Ok, so the new plan is:

1. @ingwinlu creates a minimal Elektra docker file and a build job that automatically builds the image and publishes it to docker.com (@omnidan can you give us access to the docker.com registry for elektra? Do you need something else other than account names?)
2. Based on that image, @omnidan (with reviews by @ingwinlu) creates three more Docker files/images that are built by the same build job (or extensions of it):
   
   
   
   1. extended image with full Elektra (to make Web UI more interesting),
   
   
   2. extended image with elektrad (for live demo, part 1)
   
   
   3. extended image with client/web (for live demo, part 2)
   
   

As end product we have a build job that builds four Elektra images for every commit in master:

1. a minimal one for minimalists (or with little bandwidth)
2. a full Elektra test image (for people trying out Elektra)
3. an image that starts up elektrad (for our live demo and people trying out Web UI)
4. an image that starts up client/web (for our live demo and people trying out Web UI)

Is that okay for you two?

Do you need something else other than account names?

I need your Docker Hub usernames, that's all.

Based on that image

Is it ready yet?

Thank you, my Docker Hub Username (Docker ID) is markus2330

https://hub.docker.com/u/elektra/ says that elektra/web already had 10k+ pulls. Is it so popular or is our setup doing something wrongly?

@ingwinlu Can we retrigger the build server so that "webui.libelektra.org" is updated to 1.5? Or can you please implement such a job?

the buildserver has absolutely nothing to do with webui.libelektra.org.

it was set up to always pull the latest 1.5.0-beta tag. I modified it so it uses :latest now.

See above, I proposed a plan that docker images are built and published, so they should be related.

Do you mean that the build server does not deploy webui? Is there any difference in deploying webui and the homepage? And if so, why?

it was set up to always pull the latest 1.5.0-beta tag. I modified it so it uses :latest now.

Thank you! Is it automatically updated? When?

See above, I proposed a plan that docker images are built and published, so they should be related.

Do you mean that the build server does not deploy webui? Is there any difference in deploying webui and the homepage?

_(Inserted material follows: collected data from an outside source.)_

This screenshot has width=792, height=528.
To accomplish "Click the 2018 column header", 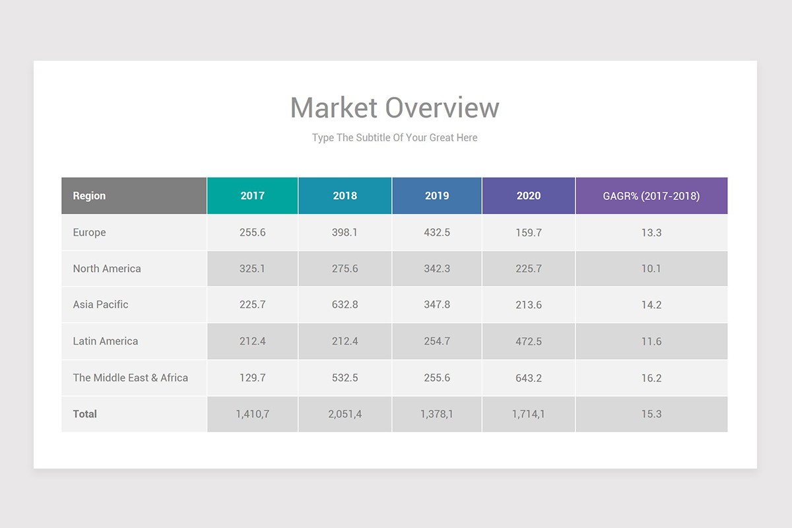I will click(x=345, y=195).
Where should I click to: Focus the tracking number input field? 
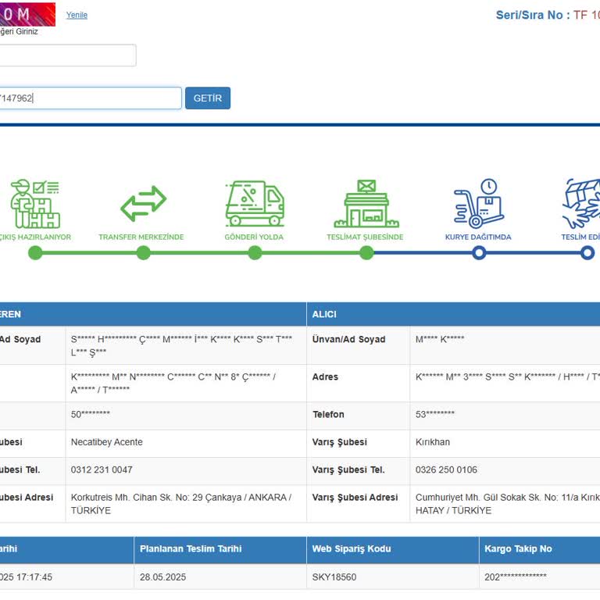point(89,98)
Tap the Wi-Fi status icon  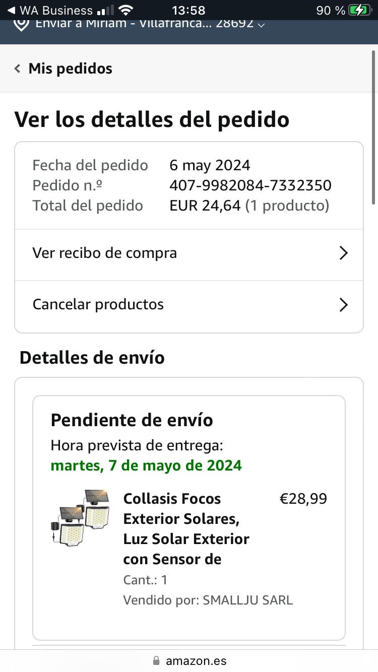coord(125,10)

Because nobody has done it. I only quickly set it up as seen in the comments above.

And if so, why?

Because nobody was interested in doing so, at least I am not aware of it. There are also several questions to answer first:

• Where we should get the tags for the images from?
• How to set up the upload to the public registry?
• How to setup access rights to the public registry?
• When should be builds be run?
• ...

I currently have no interest in implementing it as I have more urgent matters to attend to.

And if so, why?

The question referred to why there are differences between webui and homepage deployment. We could push the web ui images to our private registry, which should resolve the questions?

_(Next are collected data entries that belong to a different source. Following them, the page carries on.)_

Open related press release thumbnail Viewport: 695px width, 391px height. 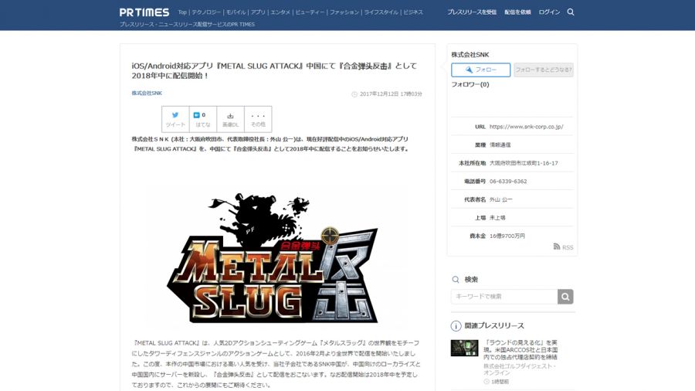[x=464, y=348]
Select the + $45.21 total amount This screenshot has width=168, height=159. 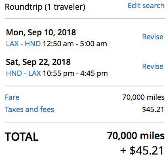click(x=142, y=150)
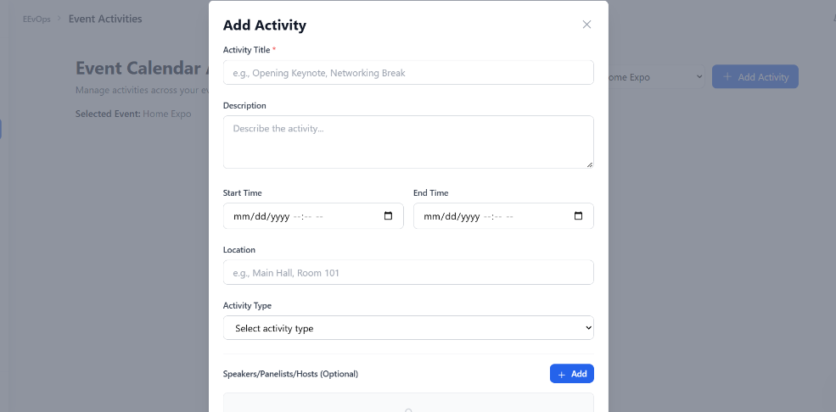Grab the Description textarea resize handle

click(590, 165)
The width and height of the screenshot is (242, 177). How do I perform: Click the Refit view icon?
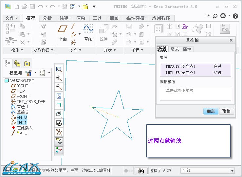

Pushing to docker.com can be done manually for now (for the releases). But to automate this would be highly appreciated.

@omnidan Have you already added us to hub.docker.com? Username: markus2330

the new split up docker images (the ones that only run 1 process) could be build, pushed and deployed identically to the homepage. probably.

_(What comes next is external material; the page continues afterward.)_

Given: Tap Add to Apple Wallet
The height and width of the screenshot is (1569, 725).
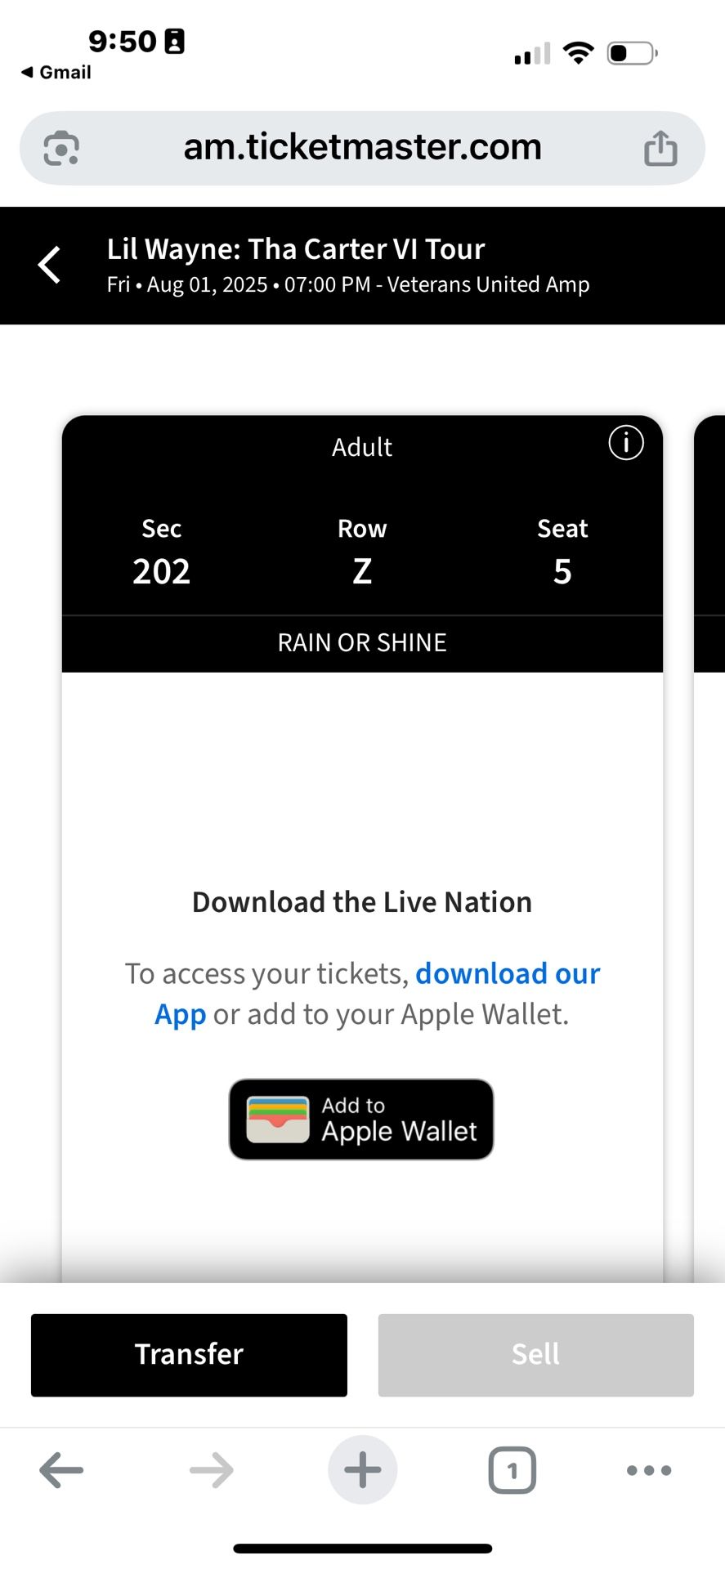Looking at the screenshot, I should coord(361,1120).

@markus2330 I added you as owner, you should be able to add new members on https://hub.docker.com/u/elektra/dashboard/teams/?team=owners now

I would say we keep webui.libelektra.org to have the public Docker Image.

And webdemo.libelektra.org gets rebuild on every commit in master.

@ingwinlu What do you think?

I changed it to webdemo.libelektra.org in the #2110 PR

I think we can close this now?

@omnidan Can you please also update the front page? The "Upcoming:" is now longer true :smile: (Screenshot can be improved, too.)

Great work by you two, thank you!

@markus2330 yes, we can close this. I will send you a quick PR for the homepage tomorrow!

Thank you both too, especially @ingwinlu for explaining docker and jenkins to me and correcting my dockerfiles (I learned a lot about docker from you!)